Supposing for a second that we’ve all agreed upon what defines being nice and supposing further than that we find a guy who fits this definition.  He goes on a date, and pays like a gentleman, there is chatter and all things seem to go well.  There’s a short kiss, the date ends and all feels right in the world.  The next day our test subject calls his date and proposes a second adventure.  She is not  interested.  He self-soothes with a mantra of nice guys finish last, nice guys finish last, nice guys *sob* finish last.  He tells all his friends that she was a money grubbing whore only using him for a free dinner.  He considers no other possibilities.  And therein lies the rub.

He’s not such a nice guy.  At least not in my opinion.  Besides the obvious trashing of the girls reputation, the more core issue is the fact that it doesn’t even enter into his consciousness that he might be to blame.  Or at fault (though I prefer to think of it as just people who didn’t mesh) but if dude’s are going to play the blame card, I’m going to deal it out to them.  And like I’ve said over and over again, if you have to say it…you aren’t it.  If you have to tell people you’re funny, you’re not.  If you have to tell people you’re smart, you’re not.  If you have to tell people you’re nice, you’re not.  What you are…is oblivious.  Every dude thinks he’s a nice guy, a super swell fella and the truth is the truth is to be honest, though in varying degrees, admittedly, I’m telling you right now, fellas, you are not.  Now I’m not saying you’re all assholes, not even close.  What I am saying, is that people are flawed, it’s in our nature, and so blanketing your dating woes, or even your life woes, with the fluffy but I’m such a nice guy defense is really not going to get you anywhere.

That being said.  Even if you are, that super amazingly nice guy who never says a harsh word, never has a derogatory comment and just wants everyone to be happy and spends a great deal of his time trying to make life that way.  And even if I can pretend for a minute that you’re not a dick for the crime detailed above of thinking you’re soooo amazing that the problem has to be someone else.  I have to ask, a very serious and vital question:  Who told you that being nice was enough?  Would you want to spend the next 40 years with someone who’s only redeeming quality was that they were nice?  I don’t need a seat on the bus, I need fun.  Okay, that’s a lie…I want both.  I’m greedy like that.  And so are most boys really.

I mean, girls aren’t allowed to be enough…just by being nice.  Seriously.

When was the last time a dude got hard for nice?

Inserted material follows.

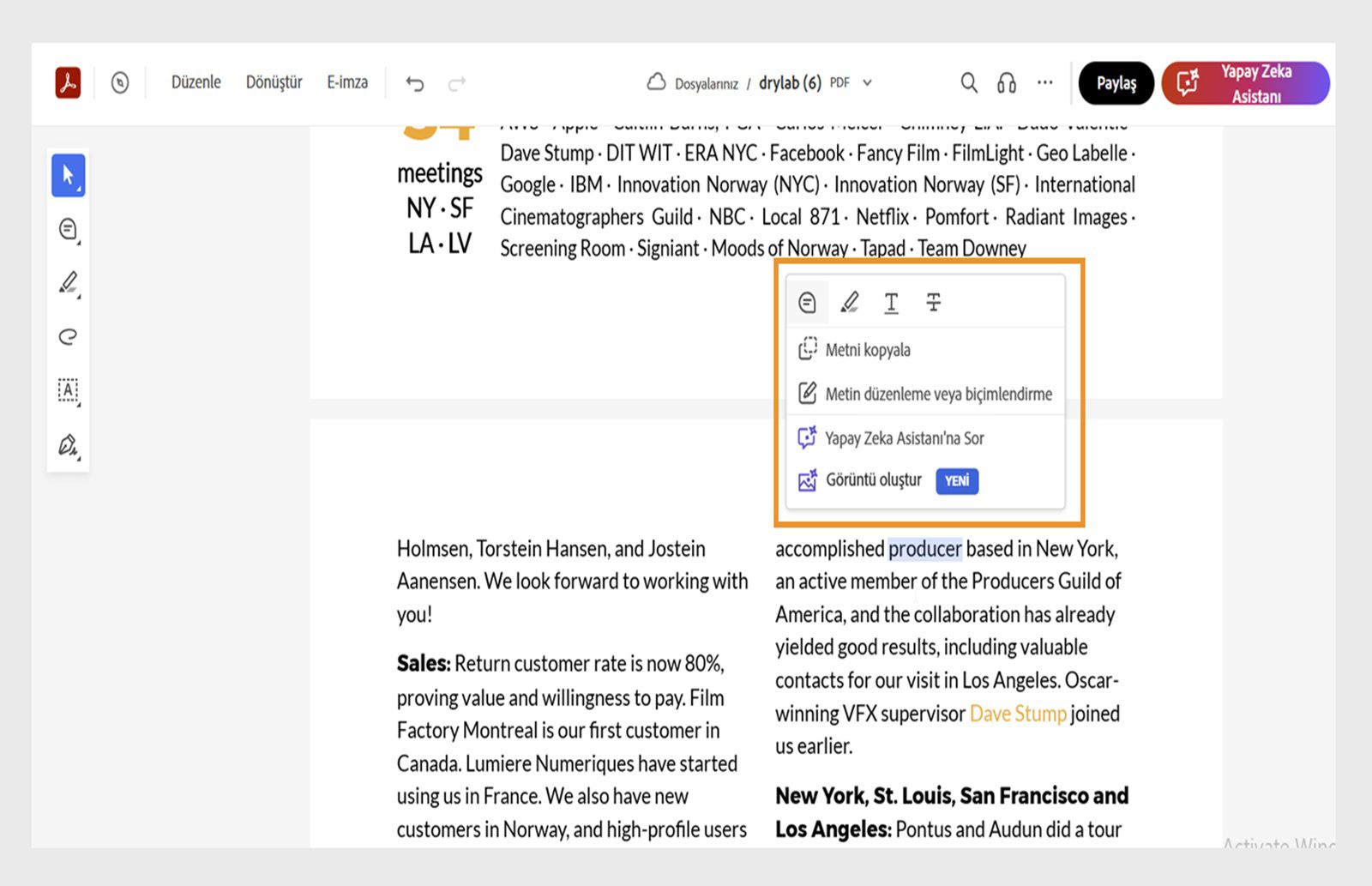Choose the comment tool in left sidebar
This screenshot has height=886, width=1372.
[68, 230]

When was the last time a dude got hard for nice?  Girls have to be fit, healthy and adventurous…but ya know…all the while maintaining a kind of fresh faced makeup-less beauty that allows for no faults of DNA.  Boys want witty conversation, and upbeat personalities, smart opinions but polite decorum.  They want the Princess without the baggage, the President without the power-trip and the Pornstar without the career…they want the pussy without the problems.

And It boggles the mind.  My mind is boggled.  That I hear it all the time.  This complaint that I have absolutely no sympathy for.  Nice guys finish last.  I couldn’t possibly care less for the plight of the nice guy.  Because in a world that asks women to be exceptional…why on earth do men think being nice is enough.  How is that even possible?!?!

And just so we’re clear, I’m not opposed to people being extraordinary.  I whole-heartedly encourage it.  I think women should try to be all those things listed above and more (except the makeup-less one because a person has no hand in the DNA they were dealt and screw you for judging her/us/them like that).

Personally, I’m nowhere near, but always striving, to be the most awesome version of me that I can be.  And to be honest, I want the same to be true of others.  I fear, much of the world isn’t with me on this one though.  I fear that a great deal of the population is totally all right with just getting by and being entirely average.  Which I guess is fine, you can’t control people and all that jazz.  But that doesn’t mean I’m going to start dating a guy who defines himself as nice.  full stop.

I wouldn’t buy a one dimensional house or want to live in a one dimensional world, so why would I want to date a one dimensional person?